かくいう私もその漫画のファンであり最新話をアプリで購読し続けているため、隣の席で話をしている人たちと同等以上の話ができる。だが、私にはその一歩が踏み出せなかった。その理由は至極簡単。
そう、私はコミュ障だった。
(……そういえば、同年代の子で翡翠以外とまともに話した事ない)
正確には入学当初に話しかけてくれる女子が数人いたのだ。だが……
「……うん」
「……すごいね」
「……いいとおも、います」
「……いい、です」
そんな相手との会話が続かない受け答えしかできなかった。いや、きっと会話を続けたくなくて無意識に人を拒むような会話をしていたんだと思う。しかも普段使わない敬語を使おうとした分ぎこちなさが半端なかった。
(……早く放課後にならないかな)
そんなことを朝のホームルームで考えてしまうくらいに、私にとって学校という場所は居心地が悪かった。しかし不登校が通じるのは中学まで。留年という制度がある高校では真面目に出席しなければ無慈悲に落とされてしまうし、家族にも心配させてしまう。それに姉として翡翠と同じ学年になるのはプライドが許さなかったのでそこだけはしっかりこなそうと決めていた。

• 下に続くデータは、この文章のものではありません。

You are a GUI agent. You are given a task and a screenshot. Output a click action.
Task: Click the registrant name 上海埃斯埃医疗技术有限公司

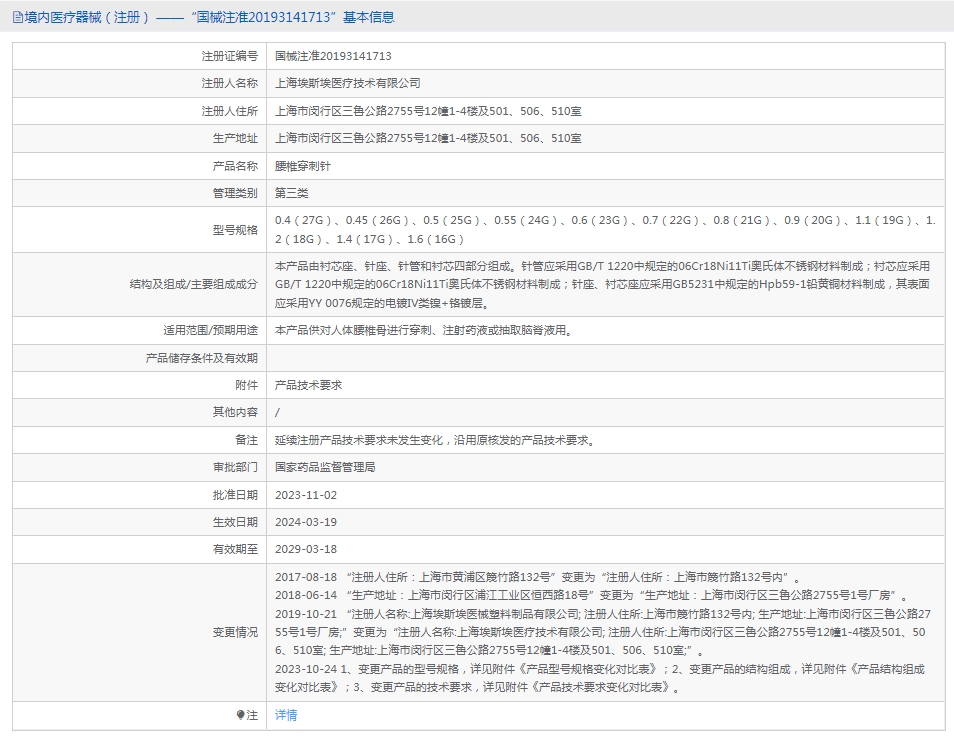pyautogui.click(x=348, y=84)
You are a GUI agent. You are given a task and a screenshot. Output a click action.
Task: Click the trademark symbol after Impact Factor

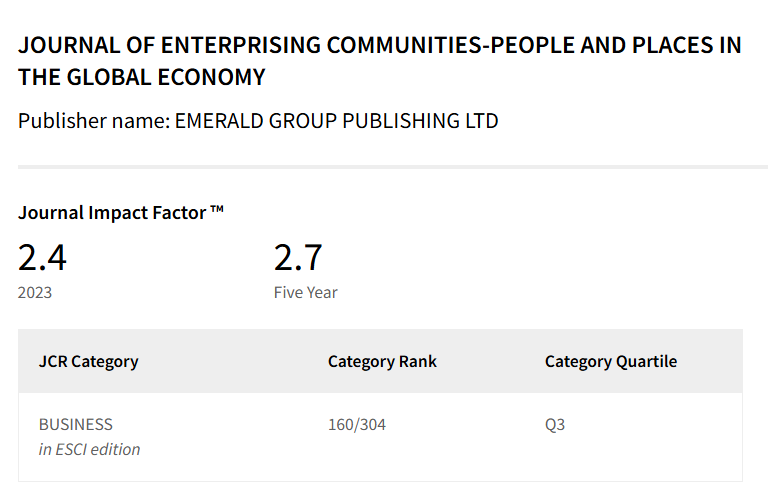click(x=217, y=210)
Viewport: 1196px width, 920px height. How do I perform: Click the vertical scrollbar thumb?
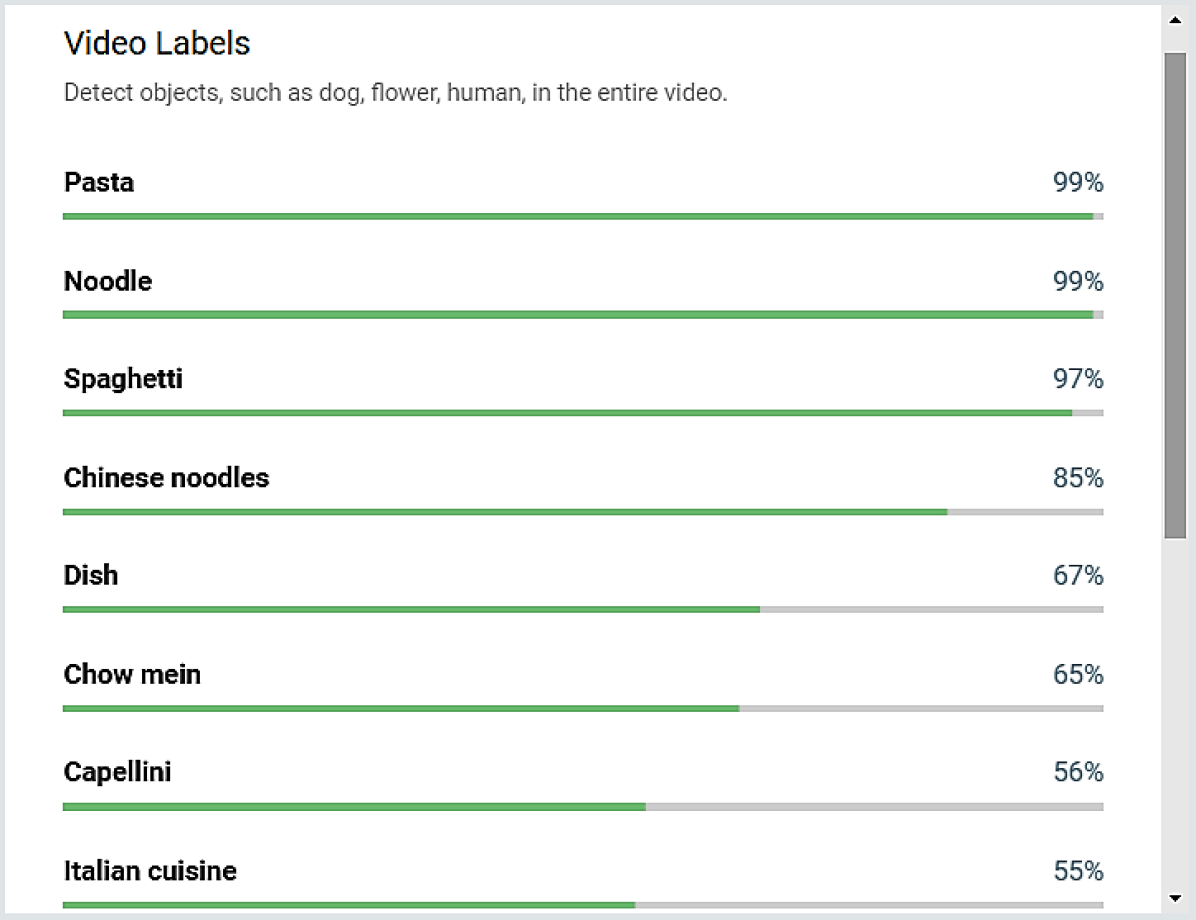click(x=1175, y=295)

そして頑張った結果、テストではいつも校内順位3位以内をキープしている。ちなみに常に満点で1位を収めている人は違うクラスの新海桜さんという人だ。もちろん面識はない。
(……まぁ、相手にされたことないけど)
どれだけ良い成績を収めても普段から一言も喋らない私に勉強のことで尋ねに来る人は誰もいない。もしかしたら影が薄すぎて完璧なモブになっているのかもしれないが、父や入院中の母はいつも喜んでくれるのでその分頑張れた。
「ねぇねぇ、放課後にあのカフェ行ってみない?」
「ごめーん、私部活あんだよねー」
「じゃあ今度の土曜日行こ」
「おっけー。あ、ついでに服買いに……」
読書をしている私の耳に女子高生らしい会話が入って来る。そんな少し勇気を出せば届くはずの同級生たちを、いつも本を読むふりをして眺めている。羨ましいのかと聞かれれば口をつぐんでしまうほかないが、周りと馴染めないなりに興味は津々だった。
「……ふぅ」
けど、私の重い腰が持ち上がることはない。勇気を出しても、すぐに恐怖が支配する。もしも私の家のことがバレてしまったら? そもそも家のことを抜きにしてこんな気味の悪い女と喋ってみたいという人がいるだろうか?
「……ぁ」
そうして、楽しそうに談笑していた人たちは気が付けば私の手の届く場所からとっくに立ち去っていた。結局、私はいつも一人なのだ。
「最近、お袋の調子が悪いらしい」
家に帰れば安息が待っているのが常である私の生活だが、不安に駆られる日々は不定期でやってくる。最近、お母さんの体調が不安定になってきたそうだ。物凄く元気がいい時もあれば寝込んでしまうくらい悪い時がやってくる。きっとお母さんにとっては毎日が闘いの日々。
「姉貴のこと心配してたぜ。学校を楽しんでるかって」
「そう」
「そう、って、姉貴またボッチ極めてんのかよ」
「それは翡翠も一緒でしょ」
「…………ああ」
「何、今の間。もしかして友達出来たの?」
「別に、姉貴には関係ねーだろ」
もしかして、女?
そんな私の言葉をのらりくらりと交わして朝食の片づけをする翡翠。どうやら翡翠にも友達ができたらしい。本来なら喜ぶべきことなのだろうが、私には二重の意味で素直に弟に友達ができたことを喜ぶことができなかった。今にして思えば、嫉妬してたのかな? これも二重の意味で。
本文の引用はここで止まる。